Third Quarter Performance and Expenditure 2010:
Department of Communications

The Chairperson said that the Committee was worried about the spending patterns of the Department of Communications (DOC or the Department) as it had spent only 45% of its allocated budget by the end of the third quarter of the 2010/11 financial year (31 December 2010).

He added that in the previous year, during the Medium Term Budget Policy Statement (MTBPS) process, the Committee had also raised concerns about the second quarter spending, which was then at only 26% of allocated budget. He noted that this Committee, together with the Portfolio Committee on Communications, needed to persuade Parliament to approve the Department’s budget for 2011/12 which was even higher, on the basis that it could spend.

The Chairperson also requested, although it was not initially on the agenda, that the Department should comment on the South African Broadcasting Corporation (SABC), who was supposed to support the upcoming Local Government (LG) elections, but had not budgeted for them. The Portfolio Committee on Communication specifically requested that this be brought up during this meeting, as it was concerned that this was being addressed too late.

Dr Harold Wesso, Acting Director General, Department of Communications, said that the Department had gone through difficult times, with major changes in leadership, including new Ministerial appointments and the departure of the former Director General. The presentation would deal with the historical expenditure pattern, reasons for low spending, current status and way forward.

Mr Sam Vilakazi, Chief Financial Officer, Department of Communications, tabled the spending patterns of the Department as at 31 December 2010. The different programmes in which the Department was underspending, the reasons, and corrective measures in place were also outlined (see attached presentation for full details). He also tabled the reasons for under spending on transfers to some of the DOC’s entities: namely, Universal Service Access Agency of South Africa  (USAASA), Universal Service Access Fund (USAF), SABC and Sentech. The Department was allocated a R2,1 billion budget. At the end of the third quarter it had managed to spend 45.1 % in total, but up to the present it had spent 63.9 % of budget. It projected that it would be able to spend R2.26 million, and should reach 75.4% of budgeted spending by the end of this financial year.

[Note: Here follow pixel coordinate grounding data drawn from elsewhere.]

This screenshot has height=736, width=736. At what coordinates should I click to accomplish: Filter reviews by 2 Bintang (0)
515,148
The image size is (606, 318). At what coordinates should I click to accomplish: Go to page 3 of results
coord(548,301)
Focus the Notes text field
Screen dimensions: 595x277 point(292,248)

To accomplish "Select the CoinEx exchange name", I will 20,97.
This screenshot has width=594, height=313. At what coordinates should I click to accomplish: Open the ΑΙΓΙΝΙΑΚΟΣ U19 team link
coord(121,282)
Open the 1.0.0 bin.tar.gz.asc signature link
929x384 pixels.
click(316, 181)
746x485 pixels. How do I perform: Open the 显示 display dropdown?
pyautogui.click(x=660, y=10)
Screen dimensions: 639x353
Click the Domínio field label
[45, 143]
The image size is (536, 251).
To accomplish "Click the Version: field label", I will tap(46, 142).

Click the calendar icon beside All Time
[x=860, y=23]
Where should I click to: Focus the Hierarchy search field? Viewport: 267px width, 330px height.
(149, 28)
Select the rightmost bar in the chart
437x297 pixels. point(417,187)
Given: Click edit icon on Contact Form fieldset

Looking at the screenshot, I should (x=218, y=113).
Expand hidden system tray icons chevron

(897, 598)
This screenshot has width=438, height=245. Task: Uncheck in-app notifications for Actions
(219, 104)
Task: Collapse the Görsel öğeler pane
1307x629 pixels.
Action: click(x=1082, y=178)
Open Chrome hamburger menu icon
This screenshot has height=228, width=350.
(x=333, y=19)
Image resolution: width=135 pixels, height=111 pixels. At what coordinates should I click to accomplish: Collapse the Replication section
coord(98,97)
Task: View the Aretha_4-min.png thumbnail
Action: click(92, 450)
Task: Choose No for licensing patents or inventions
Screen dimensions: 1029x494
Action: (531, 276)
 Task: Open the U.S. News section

Dr Wesso said that he was appointed as Acting Director General at the end of July 2010, and had to familiarise himself with many aspects of the Department. He had had to go through about 800 backlog submissions for projects, which took some time to understand because of their nature. This had an big impact on the Department’s spending. The Department would be more focused in the new financial year, and was working on all the issues.

Discussion       
Mr J Gelderblom (ANC) asked if there was an organogram of the organisations for the end of September and December 2010.

Mr Gelderblom asked about the delay of the Digital Terrestrial Television (DTT) standards and who was responsible. He also requested the finalised document on the DTT standards.

Ms R Mashigo (ANC) wanted the list of vacancies that had been filled, and those that were not.

Ms Mashigo noted her concerns about projections of 1.9% spending on the Call Centre, and asked why this was put on hold by the former Director General.

Ms Mashigo asked if the Department’s priority projects were in line with their strategic plan, whether the Department could achieve its objectives and benefit the people, and, if so, how and when this would be achieved.

Ms Mashigo enquired what would happen to the non-transferred FIFA funds.

The Chairperson noted that the Telkom, the 2010 FIFA World Cup and South African Post Office (SAPO) subsidies were shown in this presentation as being in line with drawings, but he wanted to know what this meant, and when the rectifications were done.

The Chairperson noted that Heads of Departments (HODs) signed off a department’s reports to National Treasury (NT) for publication. However, what was being presented today by the DOC and NT were different. The HOD should have been here to explain this.

The Chairperson pointed to the fact that, for instance, on the Information and Communication Technologies (ICT) Infrastructure Development spending, the DOC figures showed 55.5% but according to NT it was at 17%. The Department had not been able to spend the allocated budget in nine months, and therefore he would like to know how it was planning to achieve spending over the next three months. He questioned if the Department was planning to move around funds to other programmes to make it seem that spending had occurred.

Dr Wesso replied that many of the Department’s spending problems were due to issues beyond their control. In response to the question on the organogram, he noted that the former Director General had put a moratorium on the appointment of senior staff members, to such an extent that a review was done, at which time he had arrived at the Department, and could not then get any appointments of senior staff. Currently, an approved organogram was in place, and research was done into how the new department could possibly look. Critical vacant positions were identified from the current organogram, and research organogram, and these were advertised at the beginning of 2011, and were being filled at present. The new organisational structure was with the Minister, and the new institutional arrangement would be sorted out in the next week or two.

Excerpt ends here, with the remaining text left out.